Autograph manuscripts of musical works have an aura all their own that is hard to resist: They fascinate, on the one hand, by portraying a composer’s characteristic handwriting (cf. fig. 1); on the other, they give us immediate access to the composer’s workshop so long as they’re not just fair copies, but working manuscripts with corrections, deletions and additions.

The treble clef in the handwritings of various composers, from left to right: J. S. Bach, Haydn, Mozart, Beethoven, Schubert, Mendelssohn Bartholdy, Schumann, Brahms, Debussy, Ravel

The focus for Urtext editions is, of course, the autograph’s source value. So, a rough rule of thumb is that the older the work being edited, the more important the autograph manuscript. Up to the end of the 18th century only a fraction of works composed were printed during their composers’ lifetimes, and even then often without their authorization. Consequently, copies or prints are, compared with the autograph, frequently flawed, hence representing inferior sources. They contain uncorrected errors or – even worse – unauthorized interventions by the copyist or arranger. With the gradual implementation of intellectual-property copyright in the late 18th century, printing ultimately became for composers the preferred form of duplication, also establishing supervision of correct music engraving by way of galley proofs. Along with this, though, came an opportunity for the composer to make new modifications that resulted in downgrading the source value of the autograph (cf. fig. 2).

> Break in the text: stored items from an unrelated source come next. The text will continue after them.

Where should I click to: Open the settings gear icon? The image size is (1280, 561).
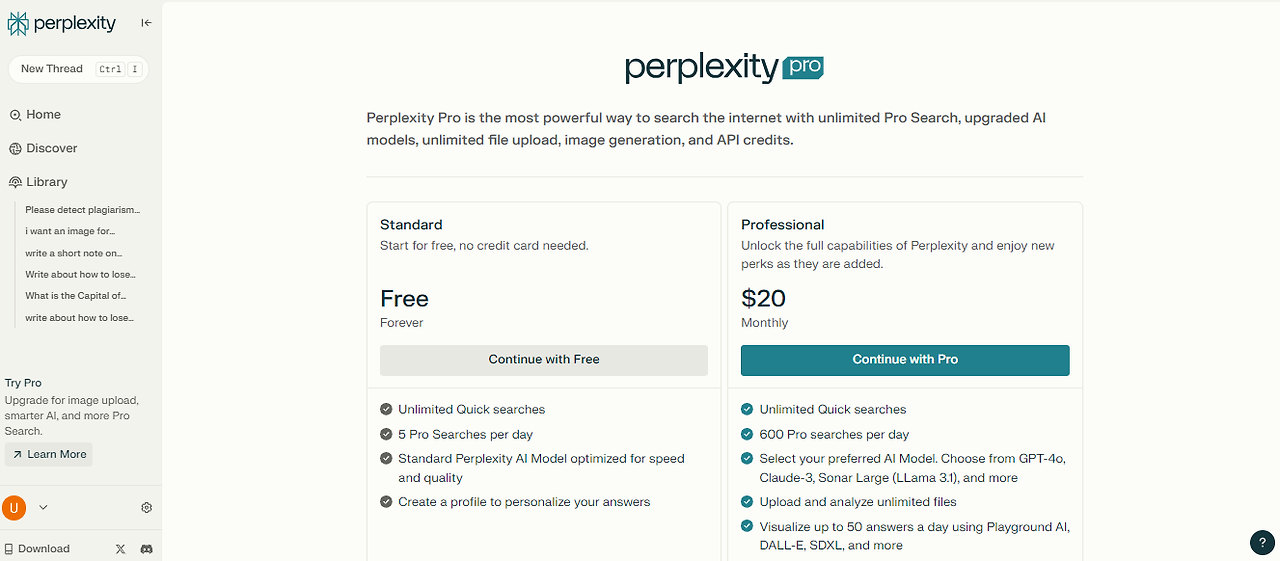coord(147,508)
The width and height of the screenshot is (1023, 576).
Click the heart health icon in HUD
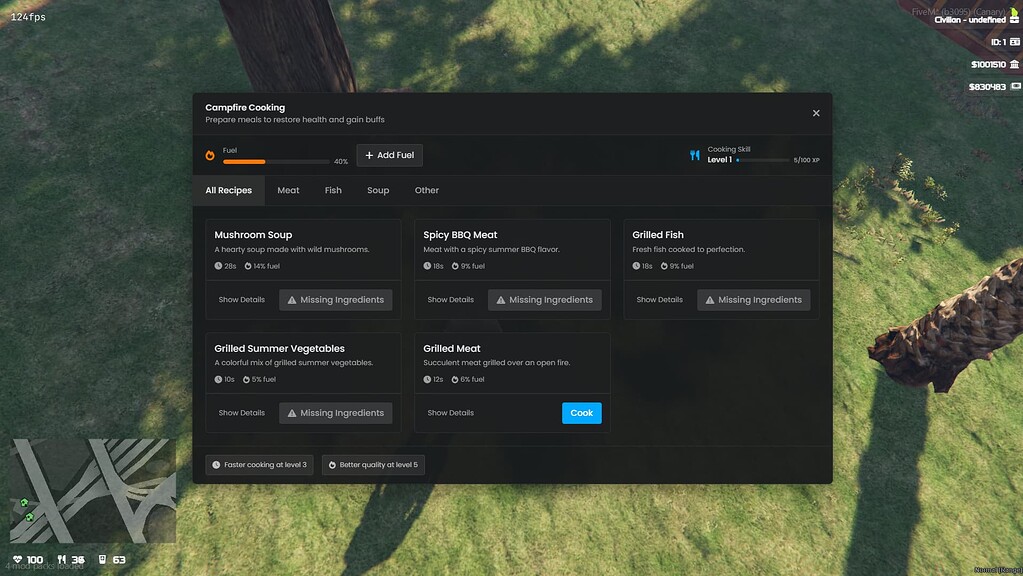tap(17, 560)
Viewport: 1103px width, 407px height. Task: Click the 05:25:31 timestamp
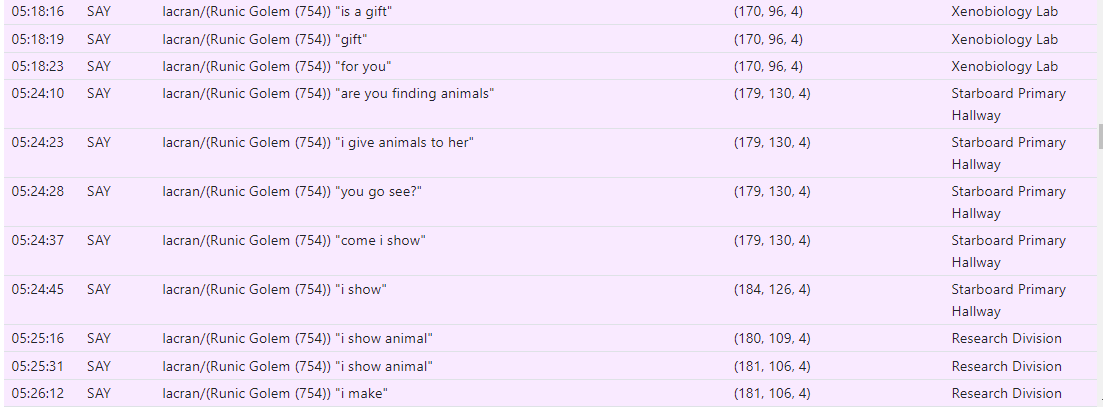(37, 367)
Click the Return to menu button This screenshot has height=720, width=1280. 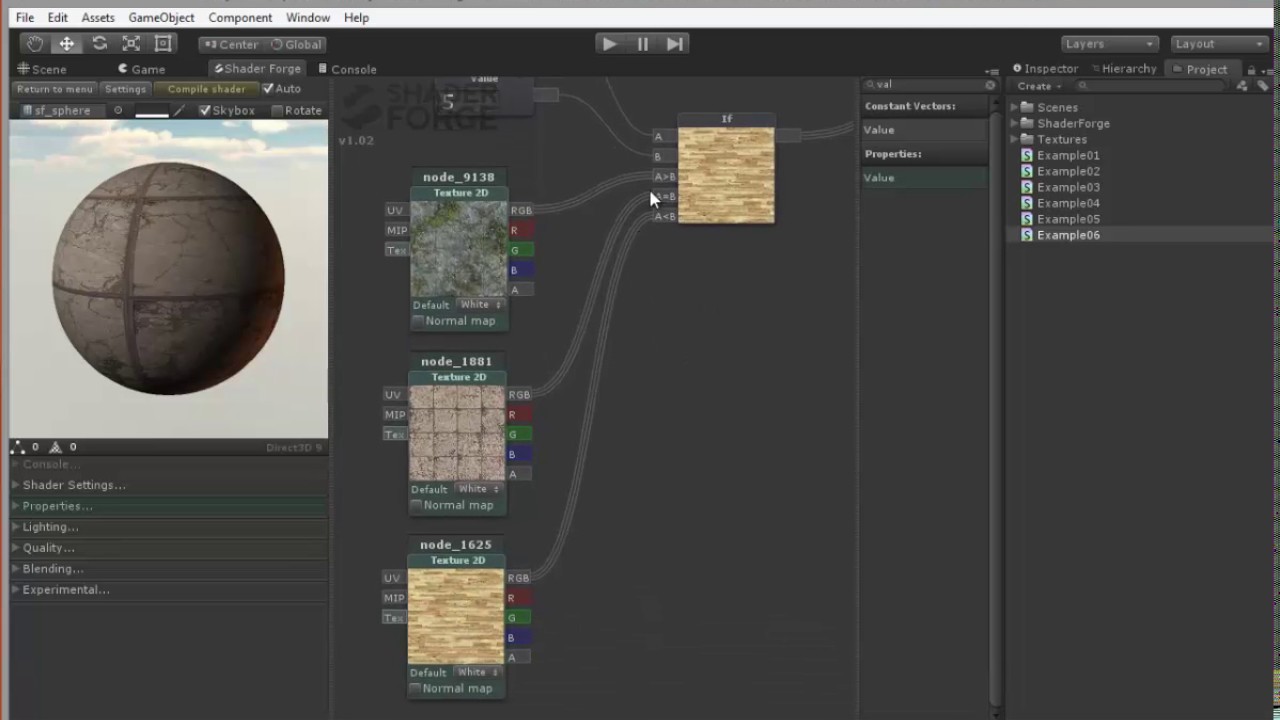(55, 89)
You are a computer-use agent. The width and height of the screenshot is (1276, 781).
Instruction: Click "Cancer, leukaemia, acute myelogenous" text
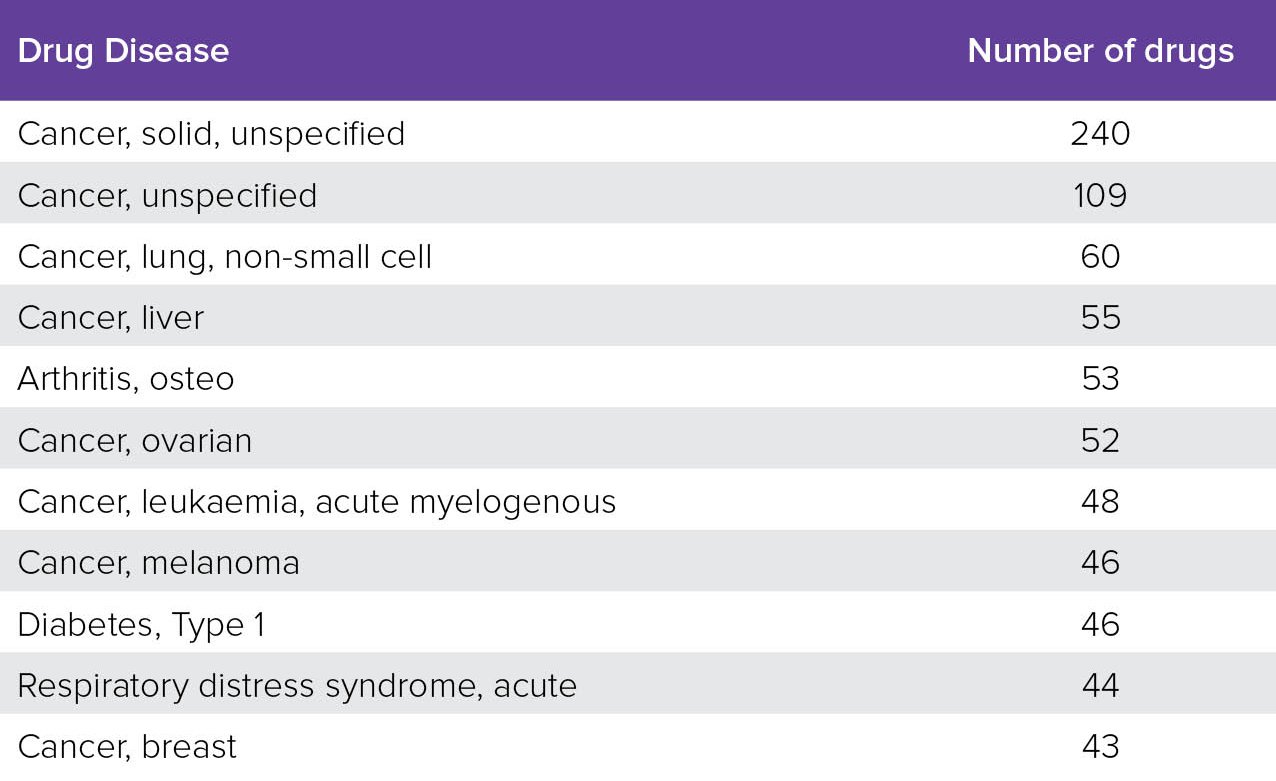coord(317,501)
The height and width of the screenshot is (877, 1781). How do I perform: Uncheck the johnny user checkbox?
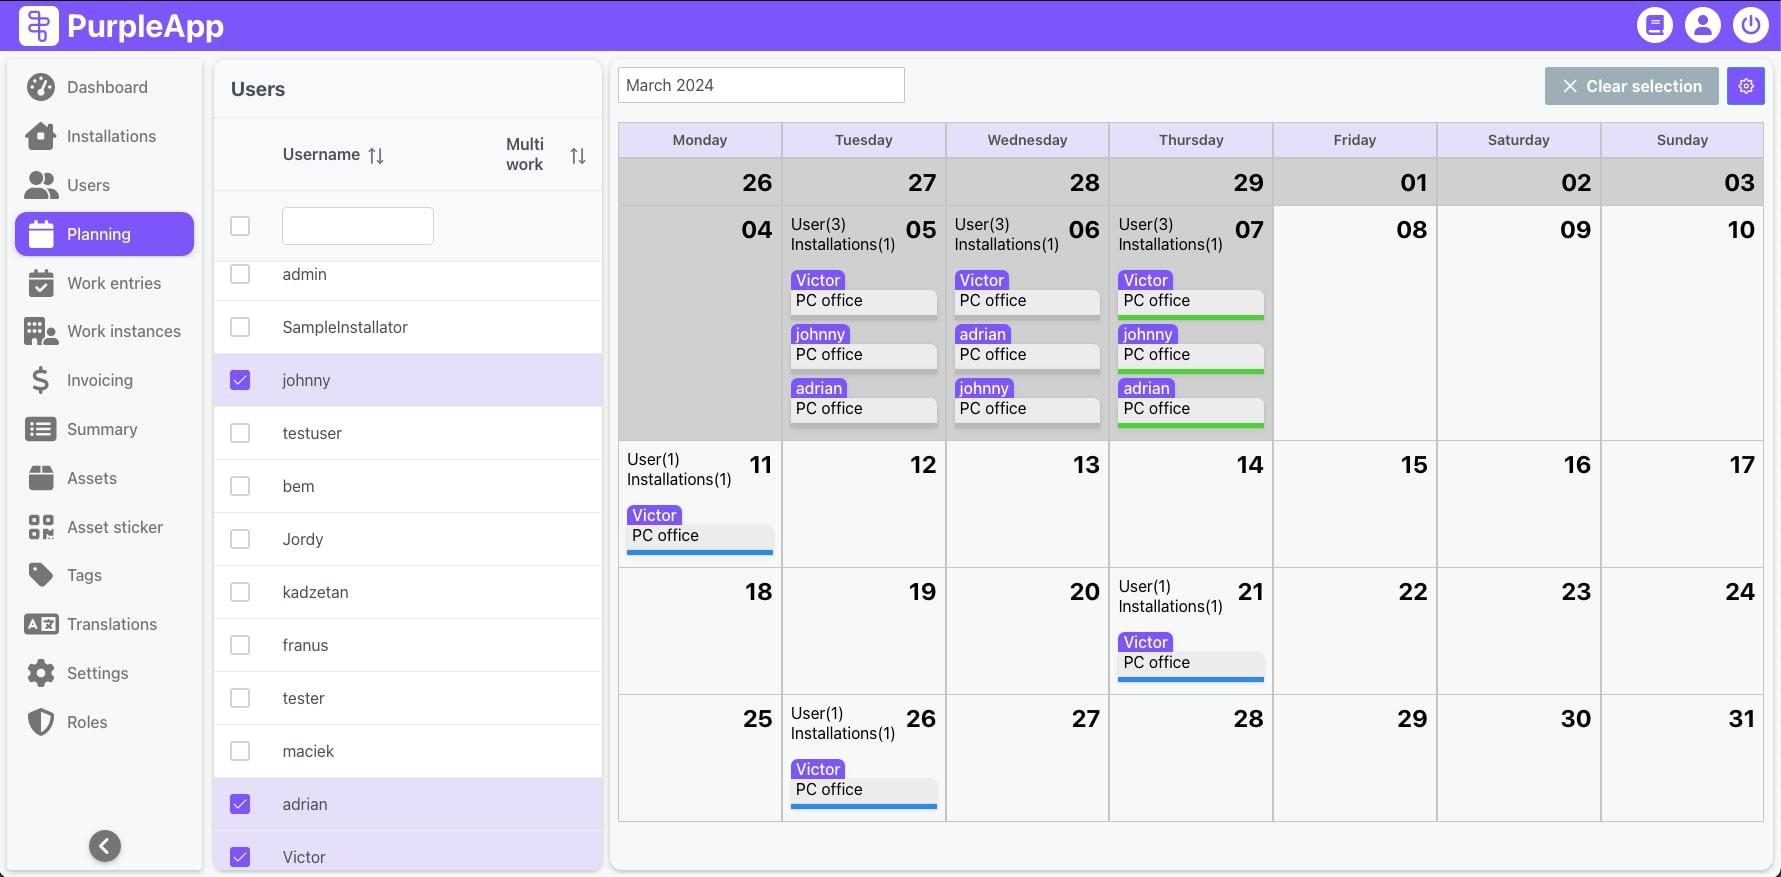tap(240, 380)

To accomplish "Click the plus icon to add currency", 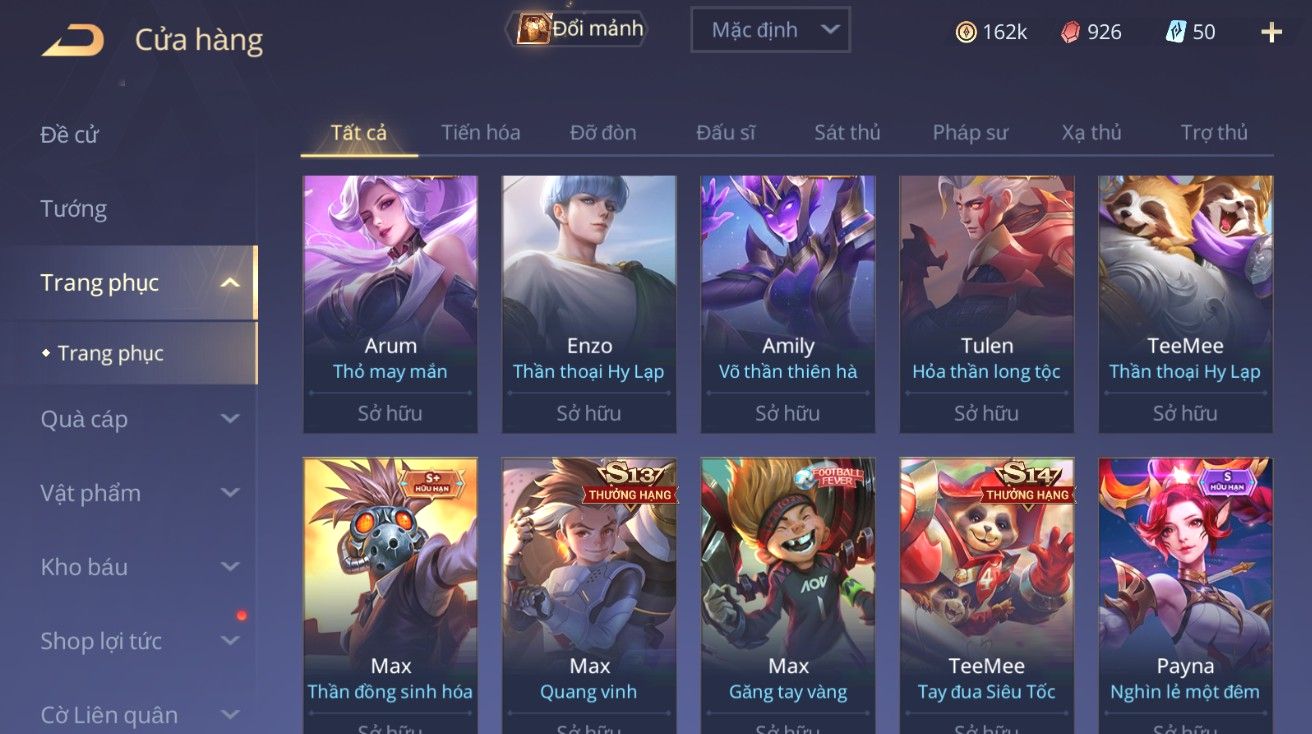I will (1271, 32).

Galley proofs of Chopin’s Etude, Op. 10 No. 2, with autograph addenda and corrigenda

Therefore, it is not surprising that for the music of the 19th and 20th centuries the first edition as opposed to the autograph is, with exceptions, the most important source. This is generally so also for the works by Gabriel Fauré, even when we have to take into account the fact that the publications particularly of the Choudens and Hamelle publishing houses contain numerous errors as a consequence of the composer’s having been only a very superficial proof-reader.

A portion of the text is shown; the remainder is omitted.